[Input data Boundary: Start]
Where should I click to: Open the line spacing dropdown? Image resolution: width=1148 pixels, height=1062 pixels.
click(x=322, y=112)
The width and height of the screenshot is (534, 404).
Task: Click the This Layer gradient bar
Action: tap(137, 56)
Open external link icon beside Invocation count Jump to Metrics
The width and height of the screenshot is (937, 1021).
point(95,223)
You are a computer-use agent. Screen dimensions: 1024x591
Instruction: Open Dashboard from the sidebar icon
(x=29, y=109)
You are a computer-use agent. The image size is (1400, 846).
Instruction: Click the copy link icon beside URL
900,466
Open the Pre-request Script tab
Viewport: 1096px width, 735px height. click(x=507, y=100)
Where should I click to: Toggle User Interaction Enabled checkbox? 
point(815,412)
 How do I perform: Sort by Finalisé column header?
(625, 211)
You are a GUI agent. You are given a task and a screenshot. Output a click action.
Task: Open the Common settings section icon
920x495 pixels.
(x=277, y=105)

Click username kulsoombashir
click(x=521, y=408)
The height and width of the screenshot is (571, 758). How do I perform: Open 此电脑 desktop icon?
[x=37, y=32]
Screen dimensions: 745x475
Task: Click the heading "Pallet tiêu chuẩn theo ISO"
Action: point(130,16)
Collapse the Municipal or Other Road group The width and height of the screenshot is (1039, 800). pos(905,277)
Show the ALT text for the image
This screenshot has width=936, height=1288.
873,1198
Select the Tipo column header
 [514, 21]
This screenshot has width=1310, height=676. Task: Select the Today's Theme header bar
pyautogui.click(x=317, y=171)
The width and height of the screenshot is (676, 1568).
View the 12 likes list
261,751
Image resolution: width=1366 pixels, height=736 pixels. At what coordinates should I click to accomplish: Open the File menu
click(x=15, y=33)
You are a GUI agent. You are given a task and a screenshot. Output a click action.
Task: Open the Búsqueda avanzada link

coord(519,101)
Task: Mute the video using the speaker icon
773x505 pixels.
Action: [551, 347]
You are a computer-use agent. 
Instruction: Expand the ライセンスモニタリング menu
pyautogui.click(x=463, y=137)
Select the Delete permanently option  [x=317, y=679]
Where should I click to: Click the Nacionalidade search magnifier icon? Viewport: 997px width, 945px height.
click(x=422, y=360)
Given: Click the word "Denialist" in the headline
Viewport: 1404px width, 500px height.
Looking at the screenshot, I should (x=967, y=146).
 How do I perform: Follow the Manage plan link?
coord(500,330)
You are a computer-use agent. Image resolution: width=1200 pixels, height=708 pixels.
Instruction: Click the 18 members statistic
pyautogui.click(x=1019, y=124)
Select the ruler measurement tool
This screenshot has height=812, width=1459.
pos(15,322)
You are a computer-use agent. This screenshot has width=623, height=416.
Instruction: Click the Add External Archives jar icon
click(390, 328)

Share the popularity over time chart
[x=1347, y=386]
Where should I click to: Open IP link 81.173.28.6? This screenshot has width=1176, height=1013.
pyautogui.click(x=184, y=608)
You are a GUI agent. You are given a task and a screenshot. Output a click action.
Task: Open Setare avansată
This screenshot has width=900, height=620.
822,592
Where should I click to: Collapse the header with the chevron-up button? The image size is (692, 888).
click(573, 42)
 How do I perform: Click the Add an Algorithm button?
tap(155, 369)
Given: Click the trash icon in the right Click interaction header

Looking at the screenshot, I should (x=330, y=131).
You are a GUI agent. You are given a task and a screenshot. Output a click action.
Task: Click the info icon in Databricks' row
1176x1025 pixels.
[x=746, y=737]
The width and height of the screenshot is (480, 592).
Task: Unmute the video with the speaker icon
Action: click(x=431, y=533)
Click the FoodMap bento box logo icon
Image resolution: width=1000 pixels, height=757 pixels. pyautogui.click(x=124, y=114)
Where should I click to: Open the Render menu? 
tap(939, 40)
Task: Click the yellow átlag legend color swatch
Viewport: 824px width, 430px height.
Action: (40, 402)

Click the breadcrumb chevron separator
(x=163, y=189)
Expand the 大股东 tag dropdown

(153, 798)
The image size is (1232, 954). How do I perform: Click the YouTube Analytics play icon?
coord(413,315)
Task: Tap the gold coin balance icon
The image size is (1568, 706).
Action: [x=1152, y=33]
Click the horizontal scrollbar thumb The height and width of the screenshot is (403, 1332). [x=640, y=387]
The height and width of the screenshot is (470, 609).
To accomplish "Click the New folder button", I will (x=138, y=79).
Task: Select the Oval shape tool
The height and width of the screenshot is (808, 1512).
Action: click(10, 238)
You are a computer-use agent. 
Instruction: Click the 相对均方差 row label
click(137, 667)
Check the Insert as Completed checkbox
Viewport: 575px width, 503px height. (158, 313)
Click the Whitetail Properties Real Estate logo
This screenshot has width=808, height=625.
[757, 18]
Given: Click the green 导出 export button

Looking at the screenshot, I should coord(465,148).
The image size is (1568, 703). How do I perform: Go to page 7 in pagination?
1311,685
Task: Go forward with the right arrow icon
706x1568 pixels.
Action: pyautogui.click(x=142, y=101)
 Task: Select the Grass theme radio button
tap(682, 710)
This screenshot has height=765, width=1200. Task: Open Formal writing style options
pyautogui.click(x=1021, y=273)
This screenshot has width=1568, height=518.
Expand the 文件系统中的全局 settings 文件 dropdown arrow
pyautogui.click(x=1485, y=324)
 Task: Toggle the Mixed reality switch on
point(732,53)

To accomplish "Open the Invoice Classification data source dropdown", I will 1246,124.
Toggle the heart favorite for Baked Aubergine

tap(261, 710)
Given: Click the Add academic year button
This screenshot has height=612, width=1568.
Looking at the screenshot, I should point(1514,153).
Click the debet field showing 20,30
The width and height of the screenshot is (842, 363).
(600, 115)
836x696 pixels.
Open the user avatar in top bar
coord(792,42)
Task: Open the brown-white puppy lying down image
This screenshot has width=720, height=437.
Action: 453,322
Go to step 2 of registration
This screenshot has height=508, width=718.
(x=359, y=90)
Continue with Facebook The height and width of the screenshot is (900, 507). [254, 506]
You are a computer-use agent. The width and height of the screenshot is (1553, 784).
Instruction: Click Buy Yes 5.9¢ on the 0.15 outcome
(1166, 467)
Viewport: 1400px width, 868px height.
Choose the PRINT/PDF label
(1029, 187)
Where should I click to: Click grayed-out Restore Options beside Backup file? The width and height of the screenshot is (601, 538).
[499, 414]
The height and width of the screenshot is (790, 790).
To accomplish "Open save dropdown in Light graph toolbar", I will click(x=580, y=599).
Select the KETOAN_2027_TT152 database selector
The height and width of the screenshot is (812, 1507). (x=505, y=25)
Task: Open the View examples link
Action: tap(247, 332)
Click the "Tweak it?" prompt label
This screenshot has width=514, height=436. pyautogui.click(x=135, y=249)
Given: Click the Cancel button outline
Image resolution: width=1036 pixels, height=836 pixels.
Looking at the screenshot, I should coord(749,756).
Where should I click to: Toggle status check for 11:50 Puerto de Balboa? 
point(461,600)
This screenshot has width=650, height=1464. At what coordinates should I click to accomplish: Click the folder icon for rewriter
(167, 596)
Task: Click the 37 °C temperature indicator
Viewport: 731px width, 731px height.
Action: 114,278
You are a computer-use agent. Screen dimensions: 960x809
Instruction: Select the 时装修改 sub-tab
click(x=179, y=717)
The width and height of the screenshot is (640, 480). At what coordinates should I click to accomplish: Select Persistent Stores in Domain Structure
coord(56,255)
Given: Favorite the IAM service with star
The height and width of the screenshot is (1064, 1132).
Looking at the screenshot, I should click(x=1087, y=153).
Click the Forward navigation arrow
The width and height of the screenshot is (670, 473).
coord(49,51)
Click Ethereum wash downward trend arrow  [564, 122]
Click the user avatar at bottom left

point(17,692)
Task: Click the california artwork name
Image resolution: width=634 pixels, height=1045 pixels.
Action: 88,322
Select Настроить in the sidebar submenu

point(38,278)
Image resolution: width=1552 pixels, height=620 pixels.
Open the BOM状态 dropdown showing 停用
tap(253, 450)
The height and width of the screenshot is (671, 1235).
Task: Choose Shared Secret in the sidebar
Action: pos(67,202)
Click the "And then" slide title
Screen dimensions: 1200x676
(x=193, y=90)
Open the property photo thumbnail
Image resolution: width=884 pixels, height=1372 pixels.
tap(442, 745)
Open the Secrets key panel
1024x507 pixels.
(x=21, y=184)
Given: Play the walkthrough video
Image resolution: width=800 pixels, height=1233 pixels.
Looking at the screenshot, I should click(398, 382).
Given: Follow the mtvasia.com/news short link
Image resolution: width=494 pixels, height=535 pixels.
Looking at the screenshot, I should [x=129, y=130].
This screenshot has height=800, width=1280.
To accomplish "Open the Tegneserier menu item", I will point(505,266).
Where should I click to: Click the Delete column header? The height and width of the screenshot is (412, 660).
[Input data Boundary: End]
Task: Spot every line in the entries that includes the word "computer", and copy each one out.

Task answer:
You are a computer-use agent. Screen dimensions: 1024x591
You are a computer-use agent. The image size is (1400, 846).
You are a computer-use agent. 
You are a computer-use agent. Image resolution: width=1200 pixels, height=708 pixels.
You are a computer-use agent. This screenshot has width=623, height=416.
You are a computer-use agent. 
You are a computer-use agent. The width and height of the screenshot is (1553, 784).
You are a computer-use agent. Screen dimensions: 960x809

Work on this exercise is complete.